----- Texto fornecido

A desumanidade do Teletrabalho, por Rui Muniz

Por Rui Muniz*

A falta de debates sobre a nossa humanidade é algo que assusta, porque em primeiro lugar a vida, as condições que ela acontece e as relações que temos entre nós e com o meio ambiente que nos acolhe e proporciona a permanência da existência humana.

Nossas pautas se tornaram reflexos de um modelo de vida que se ocupa por garantir exclusões e diferenças, que admite a existência como algo divino, em boa parte, mas que justifica em nome da vida atrocidades como guerras por territórios e dinheiro, matanças pelas diferenças, desmatamento e extermínio da natureza, tudo em nome de um suposto desenvolvimento, da super exploração de uns sobre outros, que resultam em desemprego, miséria, fome e adoecimentos em massa, justificados e aceitos por uma justiça que opera para poucos.

Essa realidade joga boa parte do povo à desesperança, porque não se sentem capazes de mudar esse mundo de mentiras humanas, de inverdades impostas, controladas e aceitas de forma mórbida, fazendo com que visões políticas cheguem a adotar teses de inexorabilidade dessa realidade, contrariando completamente valores de vida e do que construímos de identidade enquanto organização humana e social igualitária, de vida plena.

E vivemos em meio a deuses e axiomas criados em nome de poderes, dogmas contrários às possibilidades humanas de paz e natureza, reduzindo essa humanidade a conquistas e dominações, para uns, e escravidão e miséria, para muitos. Esse sistema de relações, na contemporaneidade se sustenta em paradoxos de riqueza e pobreza, expressa intencionalmente por diferentes denominações técnicas, instalando na sociedade modos e meios de produção e sobrevivência desumanos, que aprofundam a exploração pelo trabalho. Mais que isso, Estado e governos admitem romper com a justificativa de sua própria existência e legitimam essa lógica segregadora, afirmando que as relações existentes no mundo do trabalho não necessitam regramentos humanos; chegamos a um momento de tamanha involução onde dois terços das mulheres e homens em atividades não têm relação de trabalho formalizada, estão desabrigados por qualquer regularidade e conformidade de condições, desprotegidos pelo Estado em controle, assistência e seguridade, levando à barbárie da pobreza e da miséria.

----------
----- Material fornecido

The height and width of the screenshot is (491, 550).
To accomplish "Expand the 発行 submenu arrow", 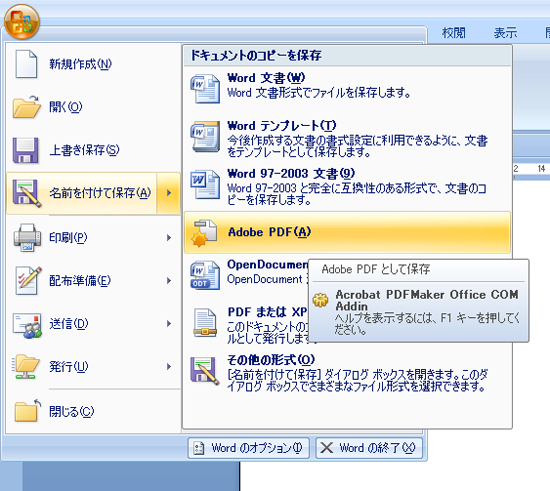I will click(x=169, y=366).
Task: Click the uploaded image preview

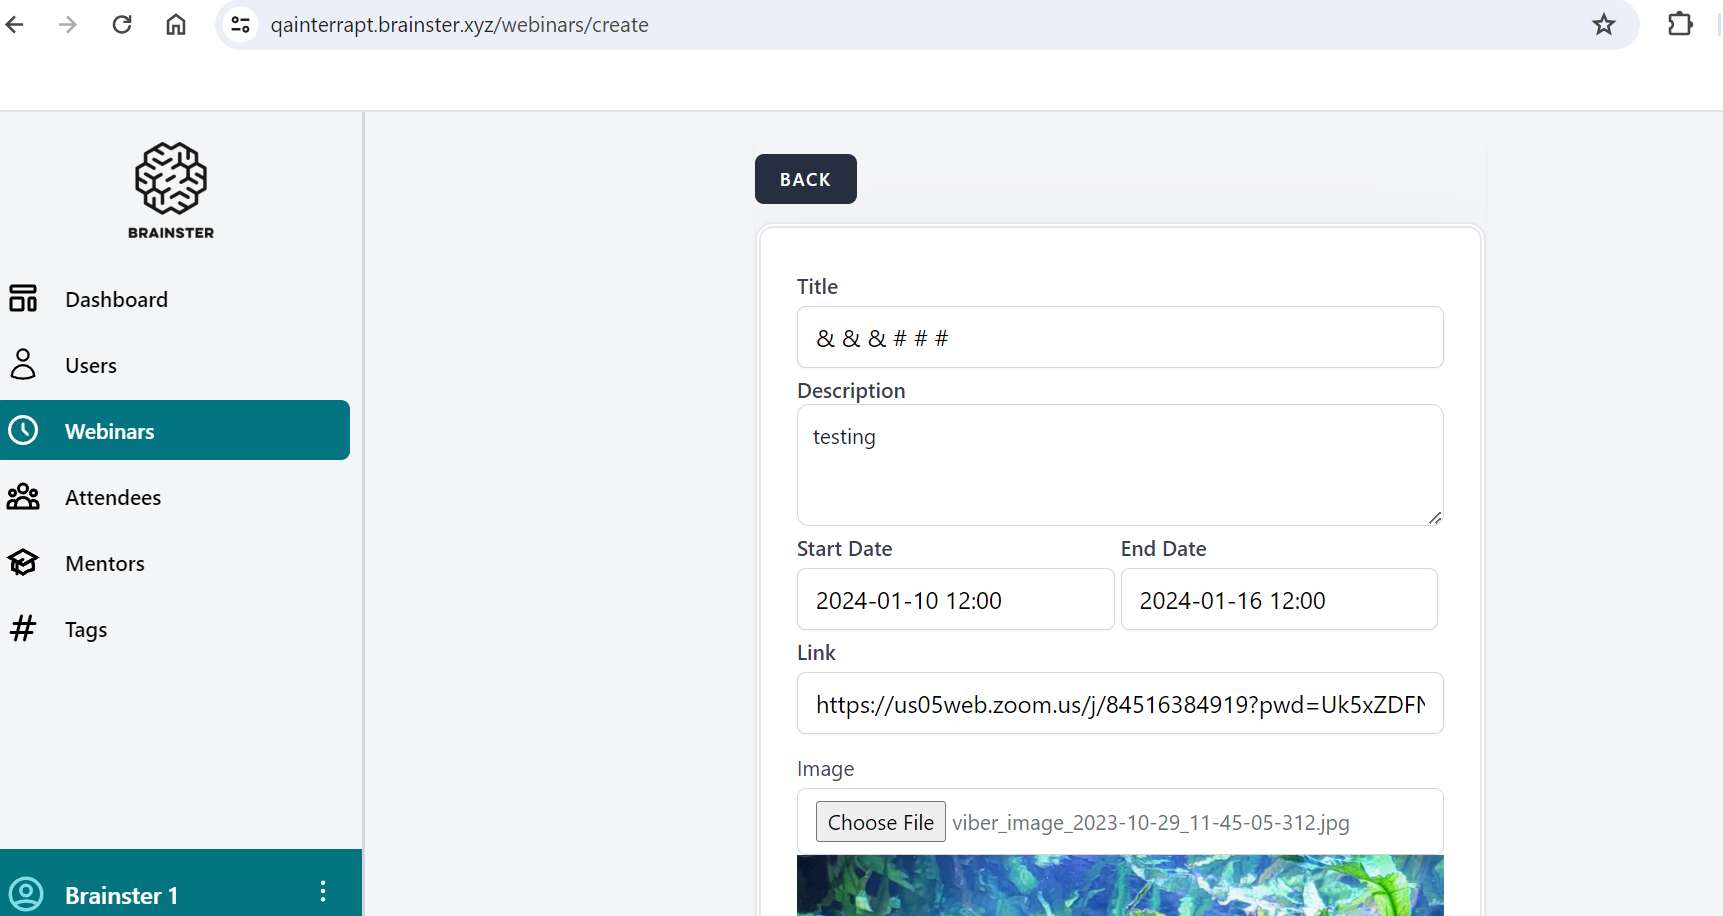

----------

__Instruções__:
a - Reescreva de forma mais curta o parágrafo do texto sobre teletrabalho que começa com "Essa realidade joga boa parte do povo", sem perder os fatos principais.
b - Transcreva do texto sobre teletrabalho tudo o que vai de "A falta de debates" até "opera para poucos.".

__Respostas__:
a - Essa realidade leva grande parte do povo à desesperança, pois as pessoas não se sentem capazes de mudar um mundo de mentiras e inverdades impostas, controladas e aceitas de forma mórbida. Assim, algumas visões políticas chegam a tratar essa realidade como inevitável, o que contraria os valores de vida e a identidade construída como organização humana e social igualitária, de vida plena.

b -
A falta de debates sobre a nossa humanidade é algo que assusta, porque em primeiro lugar a vida, as condições que ela acontece e as relações que temos entre nós e com o meio ambiente que nos acolhe e proporciona a permanência da existência humana.

Nossas pautas se tornaram reflexos de um modelo de vida que se ocupa por garantir exclusões e diferenças, que admite a existência como algo divino, em boa parte, mas que justifica em nome da vida atrocidades como guerras por territórios e dinheiro, matanças pelas diferenças, desmatamento e extermínio da natureza, tudo em nome de um suposto desenvolvimento, da super exploração de uns sobre outros, que resultam em desemprego, miséria, fome e adoecimentos em massa, justificados e aceitos por uma justiça que opera para poucos.